For the mutton broth
Note: As a rule, broths are made with meat, stocks are made with bones. If you can only get hold of bone-in mutton, remove the meat, and save the bones for making stock.
Our number one aim here is to create a broth that has oodles of body and flavour whilst also being crystal clear. That's not to say it won't have colour, but su filindeu is the star of the show in this dish and we want to be able to see it in its full glory.
Chop the mutton into pea-sized chunks (or even better, coarsely grind it if you have the equipment). Usually, we would recommend browning the meat to unlock all the complex flavours that result, but for this dish we want a light-coloured broth. (Caramelised meat provides a deep-brown colour broth which is sought after in some settings; just not this one.)
Put the diced mutton in a saucepan of cold water, bring it to a boil, remove from the heat and scoop off any fat or impurities that rise to the surface. Drain, clean the saucepan and recharge with fresh water.
Dice the onion, carrot, and celery into pea-size chunks, slice the garlic and add to your pan along with the herbs and aromatics.
Simmer as gently as humanly possible for 2-3 hours. You don't need to constantly babysit it but do try and regularly scoop off any impurities that rise to the surface.
Strain the broth through a sieve to take out the chunky ingredients, then again through cheesecloth to take out the smaller particles.
Stop here and you've got the basis of an epic dinner.
Optional step: clarify your broth into a consommé
Culinary wizard Dave Arnold once described his need to clarify liquids as a “sickness” and it’s one we share. There’s just something quite satisfying about taking a murky sauce or liquid and making it crystal clear.
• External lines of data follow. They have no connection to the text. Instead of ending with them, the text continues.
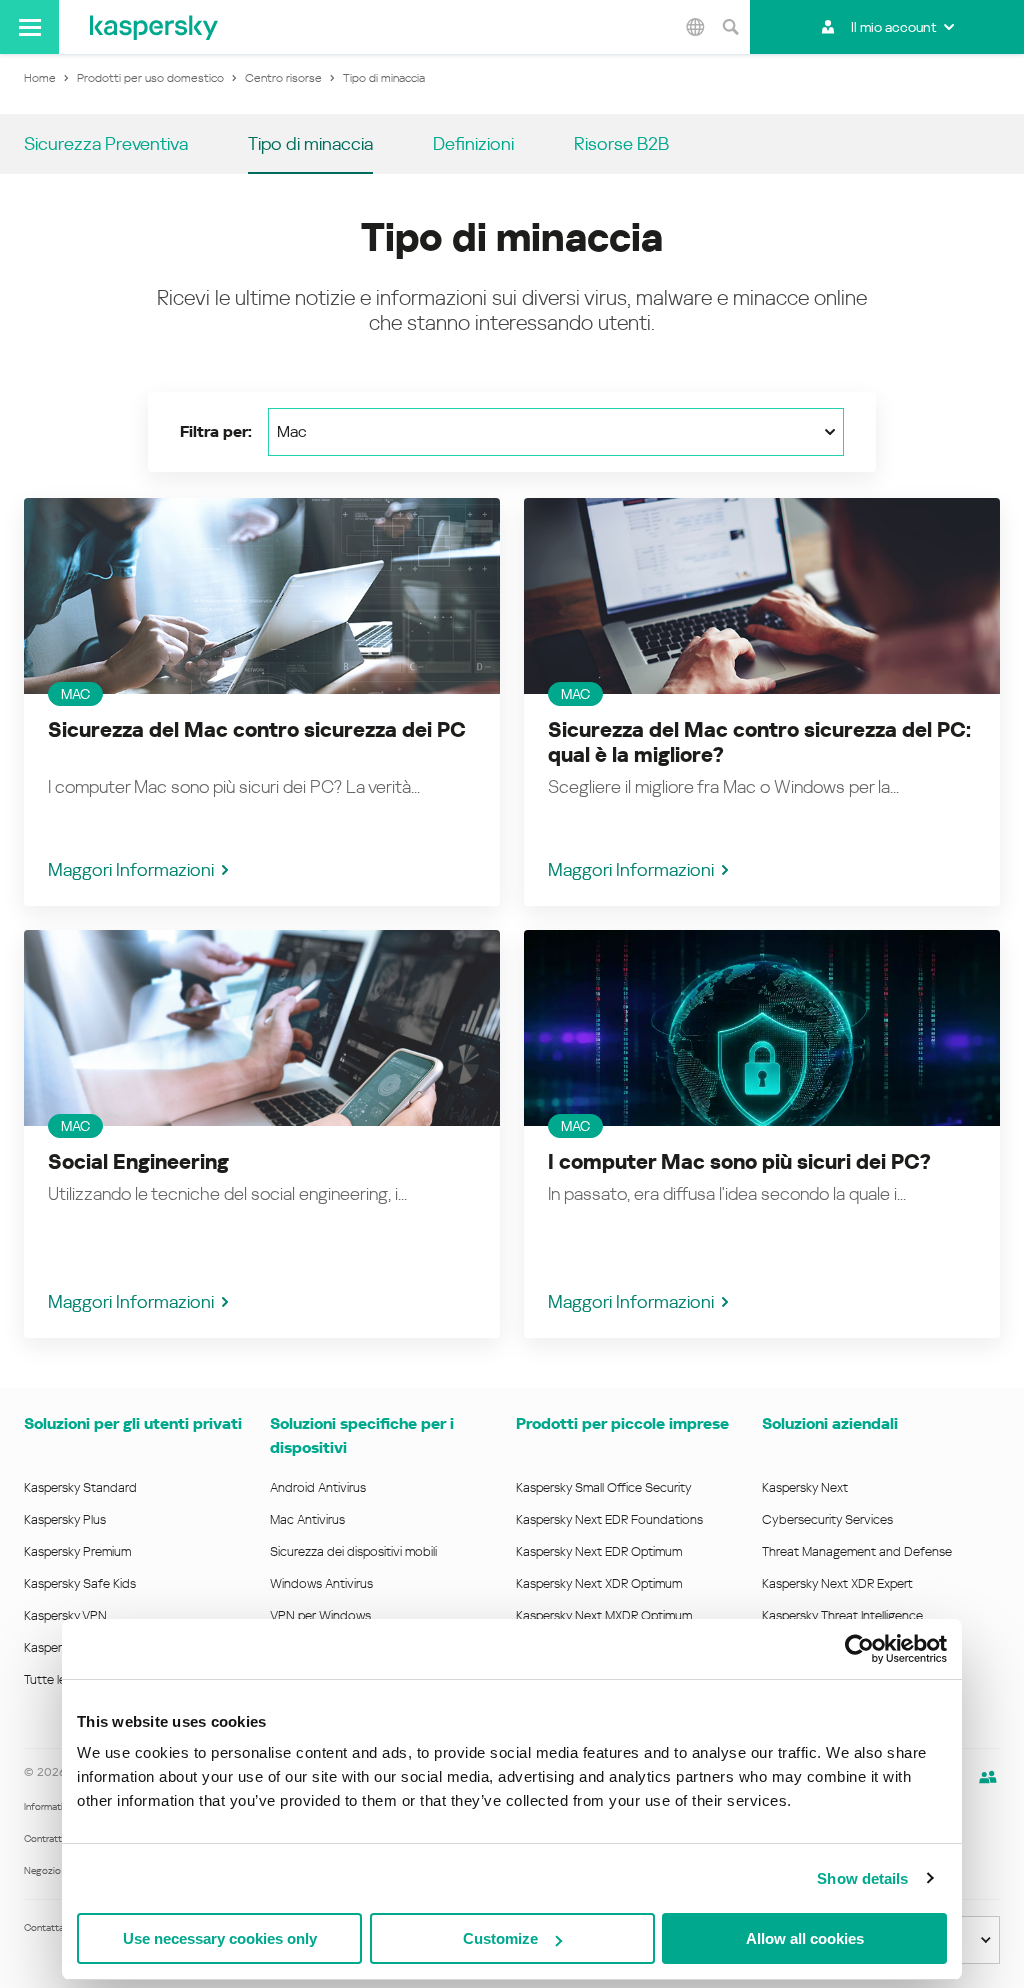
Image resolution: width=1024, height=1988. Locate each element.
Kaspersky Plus (65, 1519)
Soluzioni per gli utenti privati (133, 1423)
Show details (862, 1878)
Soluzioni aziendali (830, 1423)
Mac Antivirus (307, 1519)
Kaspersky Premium (77, 1551)
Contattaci (47, 1927)
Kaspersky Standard (80, 1487)
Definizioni (473, 143)
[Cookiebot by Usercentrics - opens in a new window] (859, 1649)
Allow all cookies (805, 1938)
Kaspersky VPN (65, 1615)
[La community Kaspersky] (988, 1777)
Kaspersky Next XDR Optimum (599, 1583)
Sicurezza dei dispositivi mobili (353, 1551)
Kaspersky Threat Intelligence (842, 1615)
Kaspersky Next (805, 1487)
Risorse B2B (621, 143)
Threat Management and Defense (857, 1551)
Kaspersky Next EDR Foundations (609, 1519)
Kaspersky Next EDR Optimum (599, 1551)
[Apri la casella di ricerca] (730, 27)
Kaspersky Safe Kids (80, 1583)
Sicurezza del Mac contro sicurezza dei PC (257, 730)
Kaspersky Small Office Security (604, 1487)
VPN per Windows (320, 1615)
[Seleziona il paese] (695, 27)
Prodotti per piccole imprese (622, 1423)
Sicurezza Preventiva (106, 143)
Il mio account (893, 27)
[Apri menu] (29, 27)
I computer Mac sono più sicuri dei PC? (739, 1162)
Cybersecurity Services (827, 1519)
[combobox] (556, 432)
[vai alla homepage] (154, 27)
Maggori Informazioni (131, 869)
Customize (500, 1938)
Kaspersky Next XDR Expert (837, 1583)
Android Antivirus (318, 1487)
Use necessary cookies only (220, 1938)
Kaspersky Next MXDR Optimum (604, 1615)
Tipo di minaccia (310, 143)
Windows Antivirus (321, 1583)
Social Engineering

To clarify a broth, you'll need to make a raft. This is essentially a high-protein liquid that attracts the suspended solids in your broth and draws them to the surface, allowing you to scoop them off and uncover a crystal-clear consommé underneath.
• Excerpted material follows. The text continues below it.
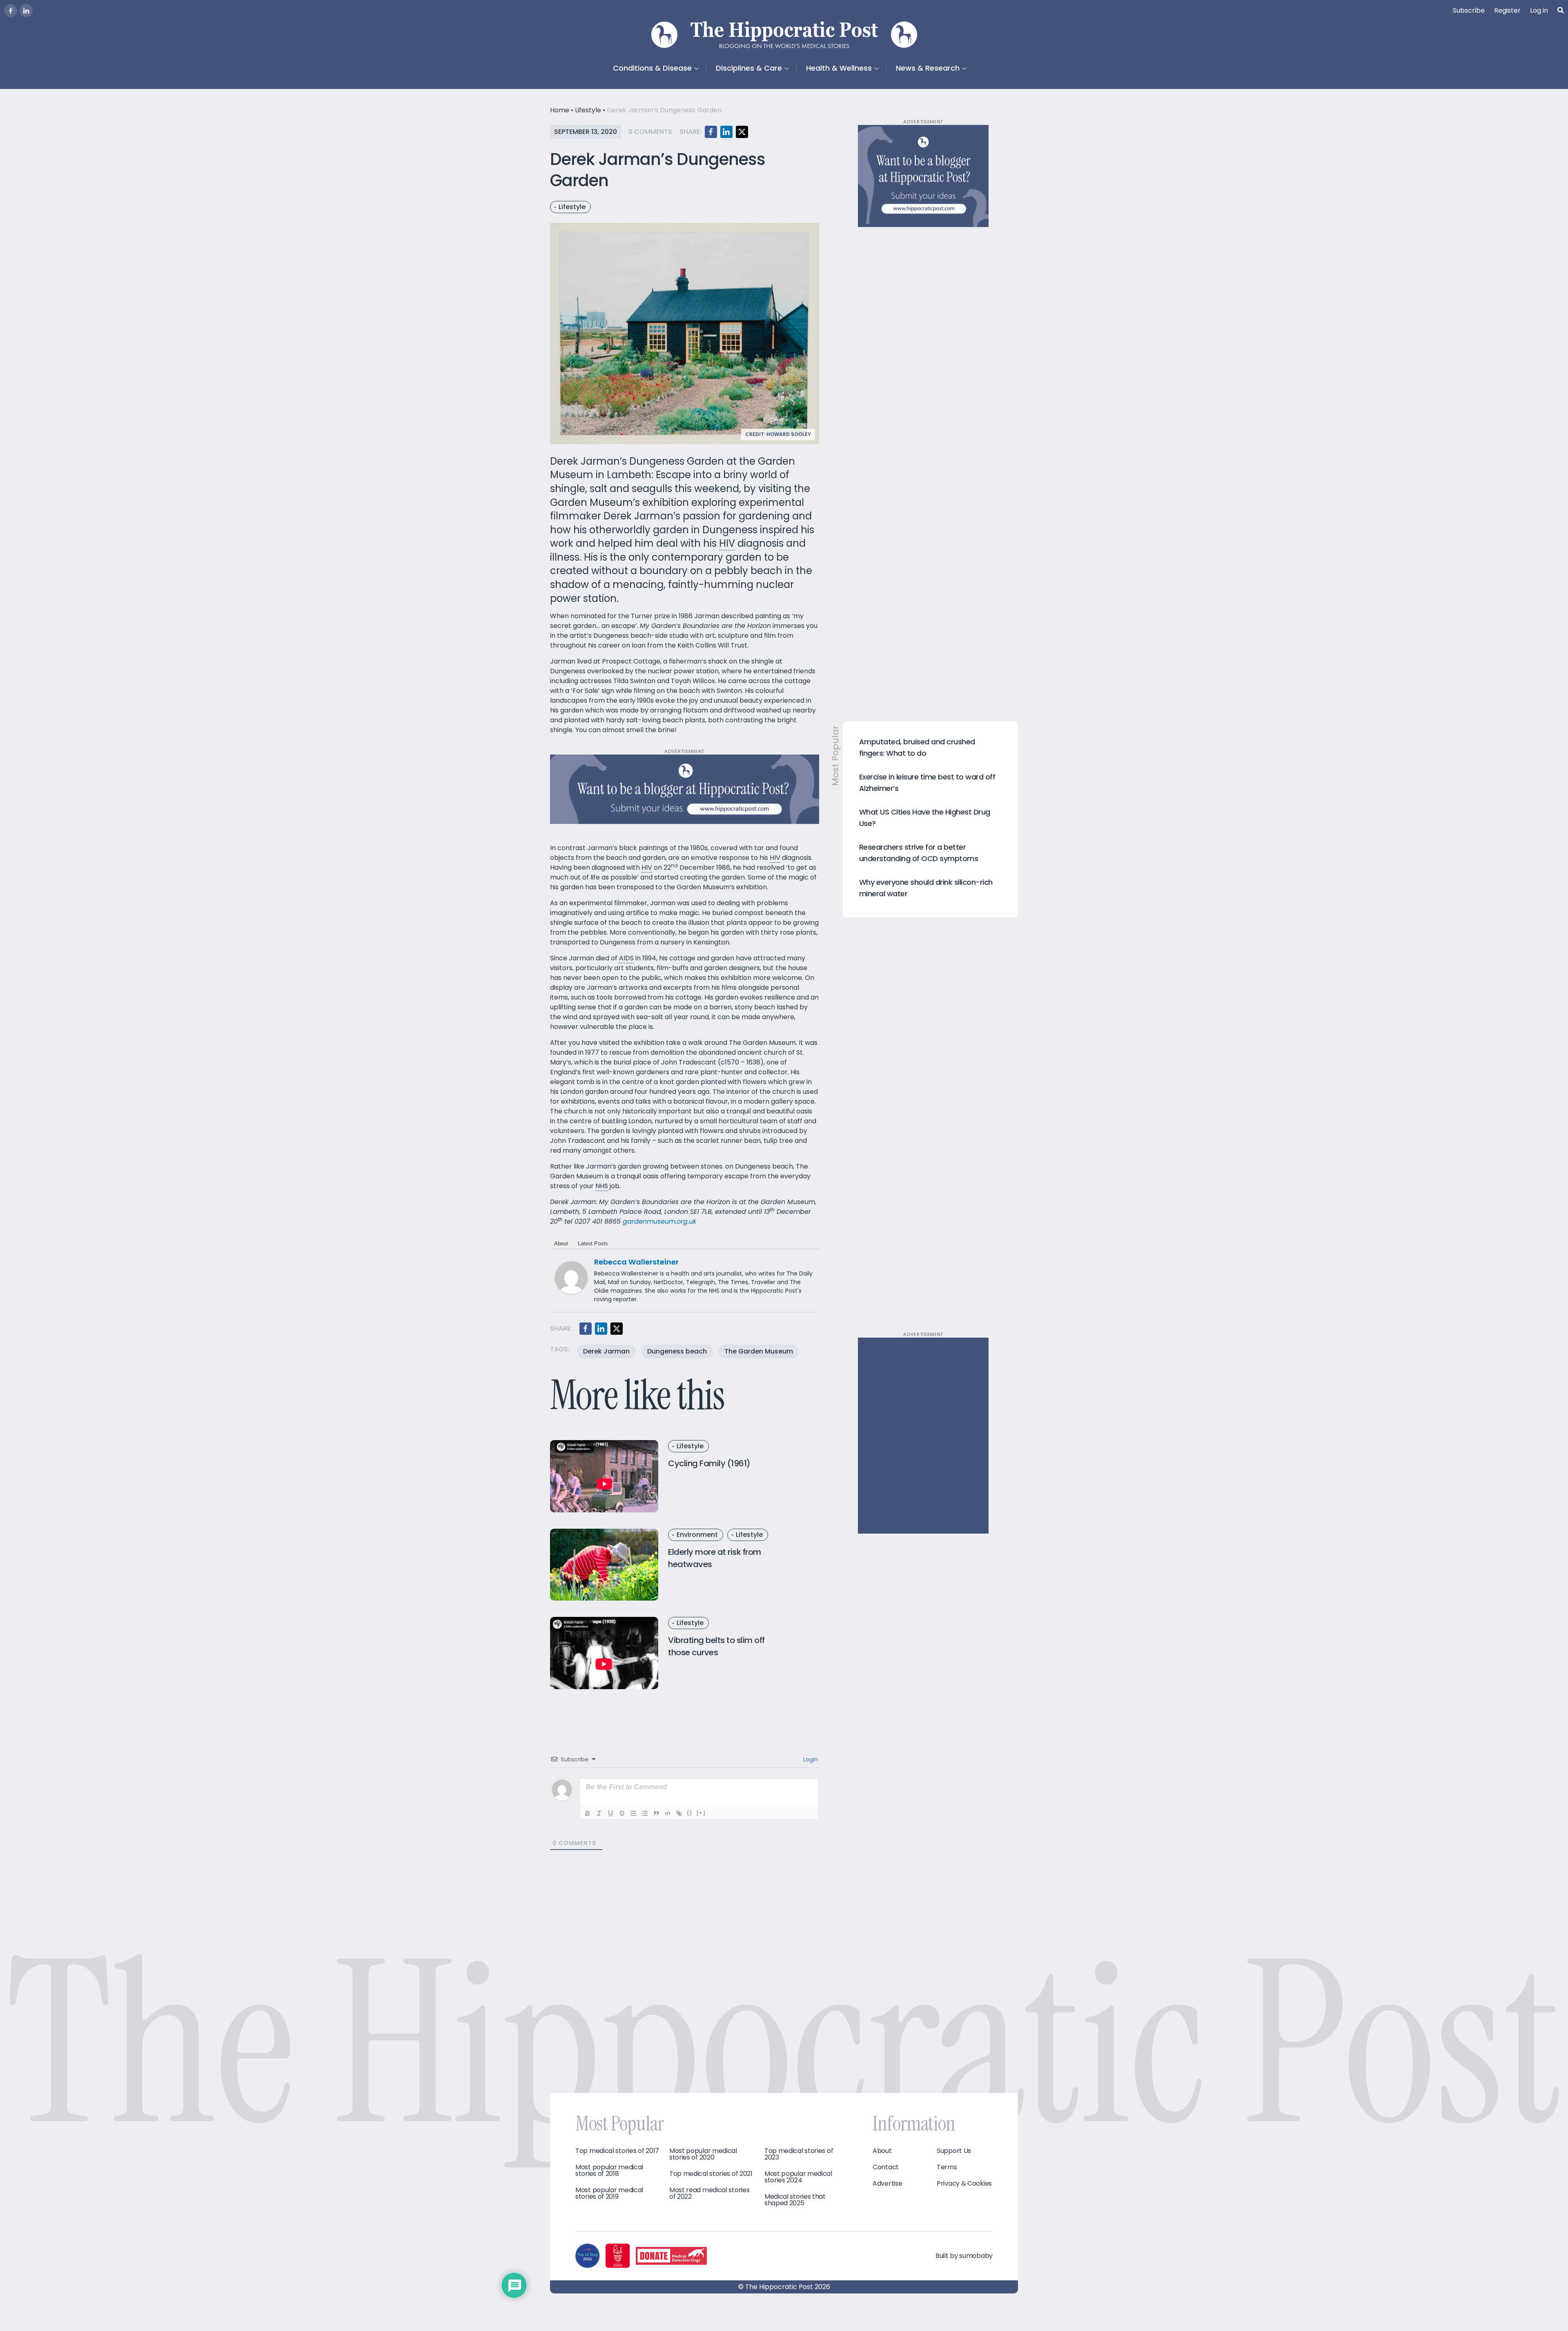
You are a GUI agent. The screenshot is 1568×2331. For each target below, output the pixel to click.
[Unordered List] (644, 1813)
The easiest way is to simply whisk some egg whites with your broth and gently heat it until the egg whites float to the surface. That works well, but those suspended solids are full of flavour, so you'll basically be diluting the taste of the consommé by getting rid of them. The solution is to make a flavourful raft to counteract any flavour loss. This requires more work and more expense, which probably explains why you hardly ever see consommés on restaurant menus these days.
For the raft
Using a meat grinder (or a food processor,) grind all the ingredients into a chunky mash, but stop before it becomes a puree.
Whisk the chilled raft with your chilled broth and heat over a medium-low heat, stirring every few minutes until it reaches a very gentle simmer. Do not let it boil.
Wait for the raft to float to the surface (this could take 20-30 minutes), poke a 5cm hole in the middle of the raft and allow the pan to remain at a very gentle simmer for another 20-30 minutes.
Remove from the heat and gently scoop off and discard the raft. Carefully ladle the liquid through cheesecloth or a coffee filter into a clean bowl.
Now's a good time to text your foodie mates and tell them that you have, quite legitimately, made your first consommé.
All you need to do now is season to taste with salt. As a general guide, we weigh the amount of consommé and add 0.75% of its weight in salt.
Right, let's eat...
|Su filindeu pasta
|Lamb neck fillet
Remove the lamb and broth from the fridge, break the pasta into chunky pieces and chop the cheese into die sizes pieces.
Bring the broth to a simmer and add the pasta and lamb. Cook until the pasta is al dente, and the lamb is warmed through, about 3 minutes.
Remove the pan from the heat, stir in the Pecorino and serve in warmed bowls.
Savour every mouthful in the knowledge that you are one of the few people on the planet who has ever eaten, and quite possibly ever will eat, this legendary dish.